LAST NIGHT I DREAMED ABOUT MY DOG

      Last night I had a dream, and I don't know what it means. It's unusual for me to dream at all, and even more unusual for me to remember what it was. But, even though some of the details have slipped away, this dream was very vivid.
      I was out with my dog, Nikki- the one with whom I walked and ran, almost daily, when we lived in Kalamazoo- and something chaotic came about. It's not clear what it was, but it was disorienting, and somehow, Nikki got free from her leash during the confusion. I don't know whether her leash broke or simply became disconnected from her collar, but she ran off just as fast as she could go. I called her, but she soon disappeared into the distance, and I couldn't help but recall those times when she ran away from me in Michigan, especially in the first year. We would be walking or jogging in the woods, or in the open fields behind our home, and I would unleash her, in part to give her a little freedom and in part to develop a sense of trust. Usually, she would simply wander along beside me... but if she spotted a squirrel or a rabbit, she would take off at a thousand miles per hour. Even though she didn't know what she would do if she actually caught one of them, she would run great distances in pursuit, knowing that I was duty-bound to bring her home safely.
      She was right, or course. I always found her and brought her home, but in the course of time, she would come home on her own. Nikki and I walked nearly every day and we shared a lot of moments. Sometimes we would come across deer; sometimes we would find ourselves literally running in the rain; sometimes we would see a breath-taking sunset; and sometimes we would tromp through snow knee-deep. Most of the time, our walks were quite ordinary, and even when she "got away," she would always come back. Thus, I wasn't all that worried when she broke loose in my dream... but she never came back. Days passed. Weeks went by, and there was no Nikki. Day after day I stood outside and called her name, but she never appeared, and finally, I recruited (maybe they just volunteered) three other dogs to help me. I didn't know them. I had never met them, but they were quite sincere about helping me find Nikki, and they even seemed to know a little English. They were diligent and thorough in their searching. They looked far and wide. They talked with other dogs, and they gave it all that they had... but in the end, there was no Nikki.
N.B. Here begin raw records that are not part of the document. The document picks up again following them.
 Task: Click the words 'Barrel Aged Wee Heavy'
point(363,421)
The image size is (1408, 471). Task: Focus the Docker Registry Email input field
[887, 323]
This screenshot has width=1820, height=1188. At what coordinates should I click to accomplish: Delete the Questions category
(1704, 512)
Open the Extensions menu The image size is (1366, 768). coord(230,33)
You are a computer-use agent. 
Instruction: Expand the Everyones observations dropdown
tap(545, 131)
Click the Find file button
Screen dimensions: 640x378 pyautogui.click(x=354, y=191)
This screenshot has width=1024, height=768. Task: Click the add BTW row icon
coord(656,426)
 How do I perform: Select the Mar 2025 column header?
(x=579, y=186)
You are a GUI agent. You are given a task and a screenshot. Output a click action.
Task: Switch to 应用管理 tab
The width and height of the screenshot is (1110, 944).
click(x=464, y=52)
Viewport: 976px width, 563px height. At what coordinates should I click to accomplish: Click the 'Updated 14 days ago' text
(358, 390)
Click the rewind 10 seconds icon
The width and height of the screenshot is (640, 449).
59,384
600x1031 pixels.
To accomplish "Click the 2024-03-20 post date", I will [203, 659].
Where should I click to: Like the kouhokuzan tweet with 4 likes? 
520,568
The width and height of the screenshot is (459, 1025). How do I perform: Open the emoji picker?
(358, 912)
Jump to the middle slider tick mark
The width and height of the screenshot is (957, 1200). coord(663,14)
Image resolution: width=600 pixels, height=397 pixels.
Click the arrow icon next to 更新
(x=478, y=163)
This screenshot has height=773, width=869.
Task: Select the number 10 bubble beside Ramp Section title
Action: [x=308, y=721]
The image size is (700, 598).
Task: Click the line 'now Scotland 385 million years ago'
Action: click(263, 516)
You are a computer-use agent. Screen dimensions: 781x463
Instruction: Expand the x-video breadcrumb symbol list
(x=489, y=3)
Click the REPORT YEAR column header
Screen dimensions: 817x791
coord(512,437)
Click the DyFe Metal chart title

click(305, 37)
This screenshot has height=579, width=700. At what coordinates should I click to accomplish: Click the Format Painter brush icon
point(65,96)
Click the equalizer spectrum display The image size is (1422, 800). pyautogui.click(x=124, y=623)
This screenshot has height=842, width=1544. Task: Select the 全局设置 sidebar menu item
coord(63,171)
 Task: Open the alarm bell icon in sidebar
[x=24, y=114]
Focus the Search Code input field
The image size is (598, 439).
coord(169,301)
      I've been hoping to see Nikki's face ever since I held her in my arms at the Vet's office, and it was sad to see that she may have run off forever. One night, the three little dogs and I were commiserating about Nikki's disappearance... when we heard a dog barking on the front porch. We all heard it, and I was sure it was Nikki. The bark was Nikki's bark. I would know it anywhere. So we hurried to the front door and looked out... and sure enough. there was a dog wrapped in a blanket on the porch. It was a big and strong dog, just like Nikki was, and I reached down to remove her cover... only to see an Australian shepherd! It was an Australian shepherd, and I cried out in anguish... because Nikki was NOT an Australian shepherd! When we found her, the vet told us that she was part lab and part collie. We always thought she was mostly Border collie, except for her black tongue, but when we purchased an official DNA report, we discovered that Nikki was a composite of at least six breeds, including Samoyed. She was many things, but the dog on my porch was not Nikki, and my spirit cried out! A few minutes later, I made my early morning trek to the restroom, and when I returned, my wife asked if I was alright. Sure, I noted, why do you ask? "Because," she answered, "You cried out loud about 10 minutes ago. I couldn't understand what you said, but it sounded distressful and rather mournful. Did you have a dream?"
      Yes, my dear, I had a dream, but I don't know what it meant. Maybe it was simply a reflection of how much I loved Nikki; maybe it was a recognition that losing a pet is unbelievably painful; maybe it was a cry of lament because the cost of love is so high; maybe it was a cry of anguish because life itself is slipping away. I don't know, but I do know that three little talking dogs that did their best to make things right. Amen.